— START Supplied passage —

Early Greek Ethics is a collection of essays, composed by 28 scholars of ancient philosophy and classicists, that I commissioned and edited.

In the last twenty years and especially very recently, a lot of disparate scholarship has been done on Greek ethical philosophical thought and writing from the fifth century BCE to about the first third of the fourth-century BCE, in particular ethical philosophical thought and writing not authored by Plato. The ancient contributors include other associates of Socrates such as Antisthenes, Aristippus, and Xenophon; figures from outside the Socratic circle such as Democritus, Gorgias, Antiphon, and Archytas; and anonymous texts such as the Dissoi Logoi and Anonymus Iamblichi.

Generally speaking, in assembling this work I sought to define the landscape of early Greek philosophical ethics and in doing that to advance it as a distinctive field of study.

Two of my chapters for the volume, “The Ethics of the Historical Socrates” and “On the Unity of the Dissoi Logoi” are available on the WORKS page.

ON GOODNESS

The governing question of my book On Goodness is: What is goodness? I pursue this question, which I regard as a metaphysical question at the foundations of value theory, by means of the semantic questions: What do the adjective “good” and the adjectival nominalization “goodness” mean? My central results are the following. The adjective “good” is fundamentally three ways ambiguous. Two of the three senses are gradable (for example, “good,” “better,” “best”); and both of the gradable senses are multidimensional (for example, there are not kinds of height, the dimension or gradable property associated with “tall”; but there are kinds of value, the dimension associated with one of the senses of “good”).

I reject explanations of dimensional specification in terms of covert variables or indexicals in the so-called logical form of “good.” Instead, I argue that in tokenings, the adjective is implicitly or explicitly supplemented with adverbial or nominal contents, and that such supplements specify the associated dimension by means of directly or indirectly introducing an adverbial modifier of “good.” This explains the peculiar inferential properties of “good” (and kindred terms) that have puzzled philosophers and linguists since Geach, if not Aristotle. It also shows, contrary to common opinion, that “good” is, in one important respect, not a context sensitive expression.

In contrast to “good,” the nominalization “goodness” is not three ways ambiguous. It derives from only one of the three senses of “good.” “Goodness” is a mass noun; its denotation is therefore representable as a join semilattice. But owing to the fact that the adjective from which it derives is gradable, the denotation has additional scalar structure. Finally, it is well known in linguistics that mass nouns, like plural count nouns, can occur bare, that is, in argument positions without determiners and that such phrases admit various readings. I suggest a neo-Carlsonian explanation of the various readings.

Finally, the central metaphysical implication of the linguistic results is that an instance of goodness is, in Kit Fine’s and Frederike Moltmann’s terms, a qua object of a kind, more precisely a qua quantitative trope, and more precisely still one degree of value (which I argue in an earlier chapter and also on linguistic grounds is purpose serving) of a kind taken in relation to another degree of value of that kind, where the latter is a contextually determined standard of comparison, and where the former significantly exceeds the latter.

The table of contents and Introduction to On Goodness is available on the WORKS page.

— END Supplied passage —
— START Data shown —

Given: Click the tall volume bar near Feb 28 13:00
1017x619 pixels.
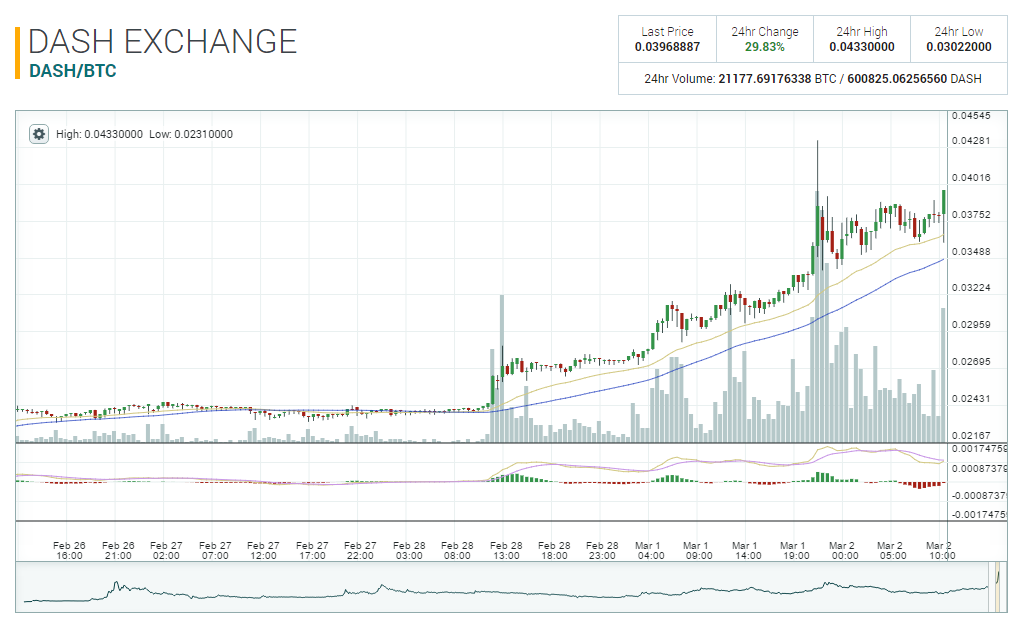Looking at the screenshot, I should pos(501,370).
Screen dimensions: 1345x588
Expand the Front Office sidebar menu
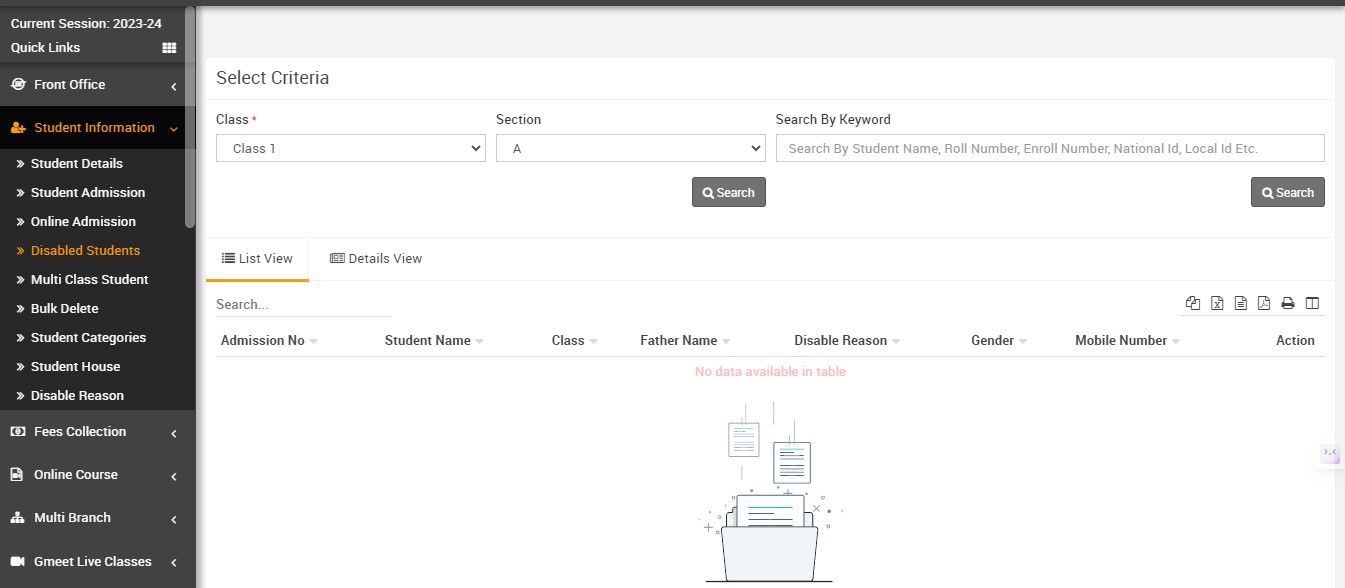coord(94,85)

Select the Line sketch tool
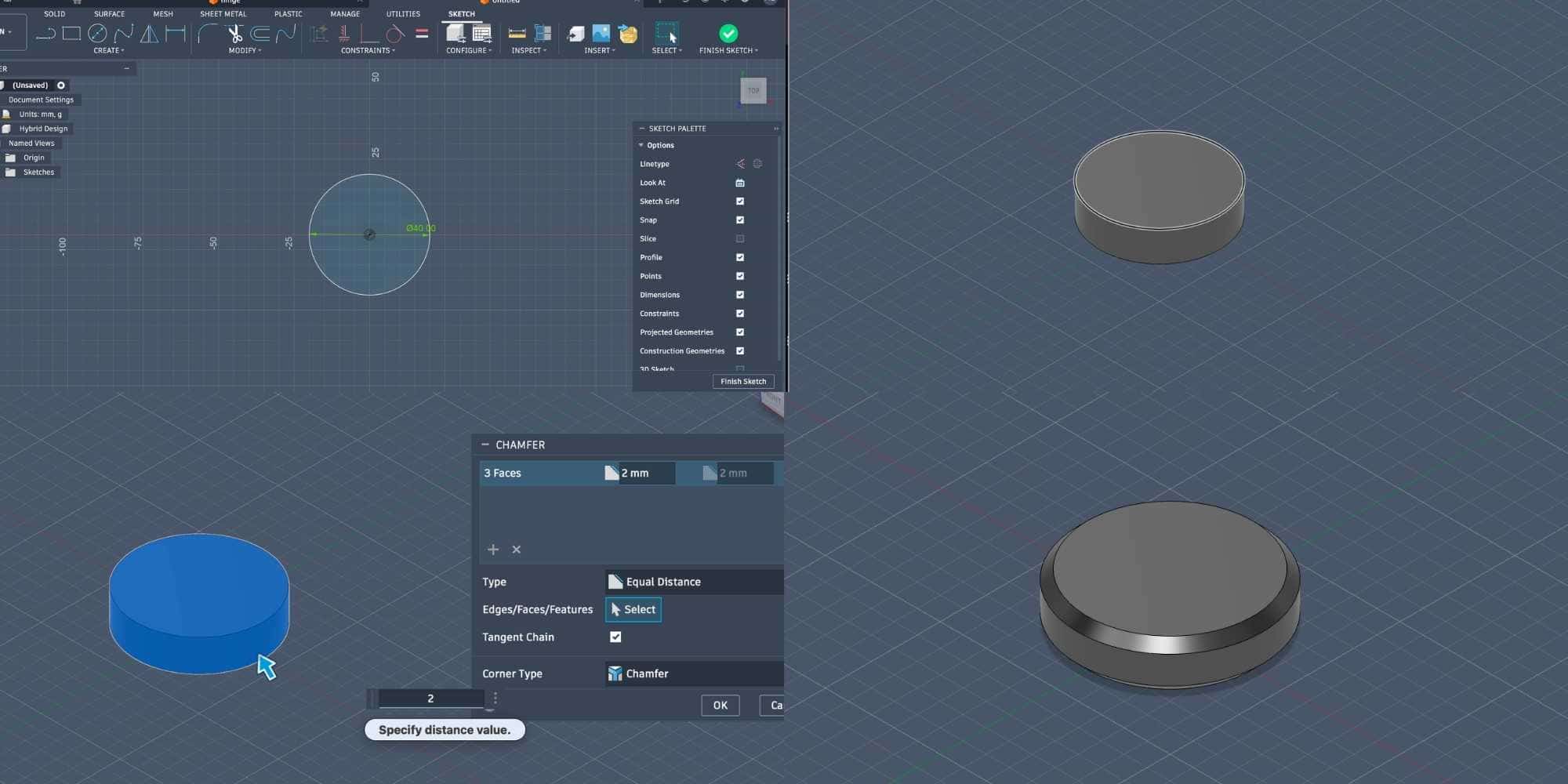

— END Data shown —
— START Data shown —

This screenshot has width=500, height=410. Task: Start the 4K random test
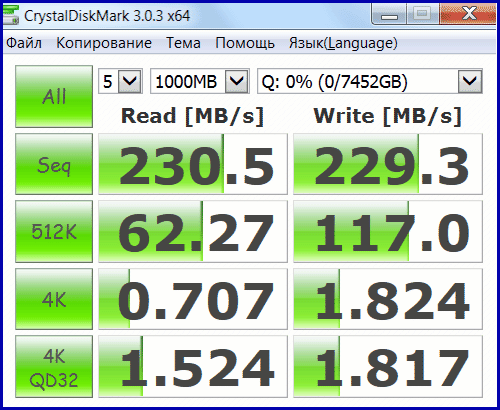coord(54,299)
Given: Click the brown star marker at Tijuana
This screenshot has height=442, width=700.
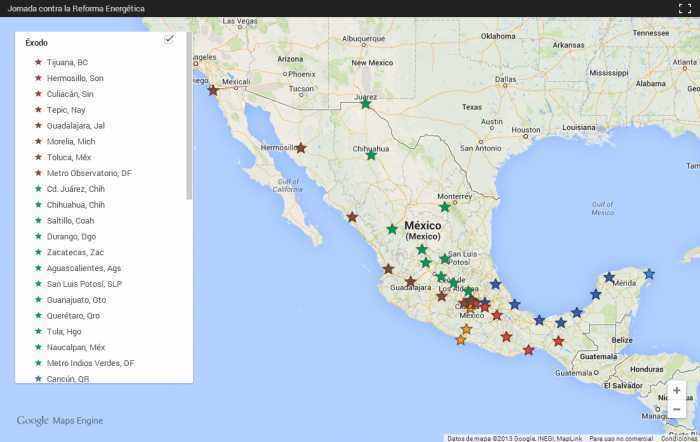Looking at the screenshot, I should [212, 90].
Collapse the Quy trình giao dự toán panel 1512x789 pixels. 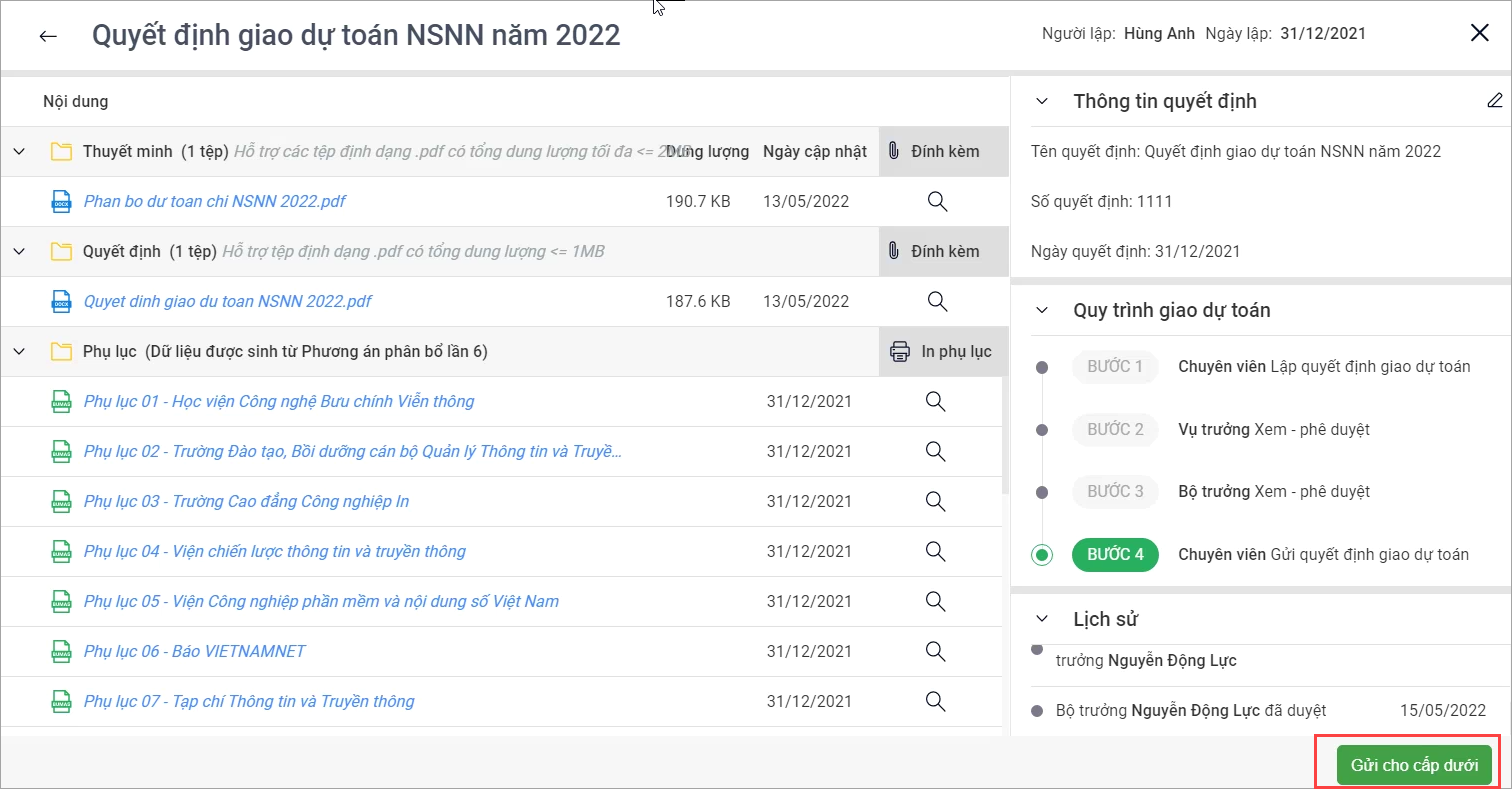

— END Data shown —

## Instruction 1
Copy out the rows word for word, everything from the line containing "Given: Click the tall" down to the line containing "Select the Line sketch tool", both of those lines included. Omit the pictures.
## Instruction 2
Resume the text about the books Early Greek Ethics and On Goodness, starting after its final sentence.

## Result 1
Given: Click the tall volume bar near Feb 28 13:00
1017x619 pixels.
Looking at the screenshot, I should pos(501,370).
Screen dimensions: 1345x588
Expand the Front Office sidebar menu
coord(94,85)

Select the Line sketch tool

## Result 2
PLEASURE IN ANCIENT
GREEK PHILOSOPHY

Around the time that most of the research and writing of my first book Trials of Reason: Plato and the Crafting of Philosophy had been completed I turned my principal attention to the subject of pleasure. My motivations were primarily two. First, I wanted to shift focus from an author or figure or school to a topic or theme. Second, I found in the topic of pleasure a nexus of two growing interests: in ethics, especially metaethics, and in philosophy of mind or philosophical psychology. 

In 2012 I completed Pleasure in Ancient Philosophy (CUP), which examines pleasure in ancient philosophy from pre-Platonic figures through Plato, Aristotle, Epicureans, Cyrenaics, and the Old Stoics. The study also includes some Roman and Late Antique authors who contribute to and discuss the work of these earlier schools and figures. The book examines two basic questions, which I call the identity and kinds questions: What is pleasure? And what kinds of pleasure are there? I hope to have made a strong case that the various ways these figures and schools answer these questions are dialogically continuous. For example, Aristotle’s formulations involve criticisms of Plato, and Epicurus develops Aristotelian contributions. In the penultimate chapter I discuss treatments of the identity and kinds questions in contemporary Anglophone philosophy, precisely from Ryle’s contributions in the late 40s and 50s to the present. In the final chapter I discuss the relations between the ancient and contemporary treatments. One fundamental, remarkable conclusion of this comparison is that ancient treatments tend to focus on what I call the objects of pleasure, whereas contemporary treatments focus on the attitude toward such objects. I explain this distinction in view of the distinct contexts in which ancient and contemporary treatments of the identity and kinds questions have occurred, namely, within ethics and philosophy of mind respectively.

TRIALS OF REASON:
PLATO AND THE CRAFTING OF PHILOSOPHY

The first stage of my professional career focused on Plato’s thought. In line with my historical background my principal interest was understanding Plato on his own terms. My articles on Plato up to about 2008 represent attempts to achieve the objective. They focus on a wide range of Plato’s thought: his ethics, methodology, epistemology, metaphysics, and psychology, as well as on the problem of interpreting any aspect of Plato’s thought given the distinctive challenge and complication of the dialogic form of his writings. Trials of Reason: Plato and the Crafting of Philosophy (OUP 2008) culminated this vein of research.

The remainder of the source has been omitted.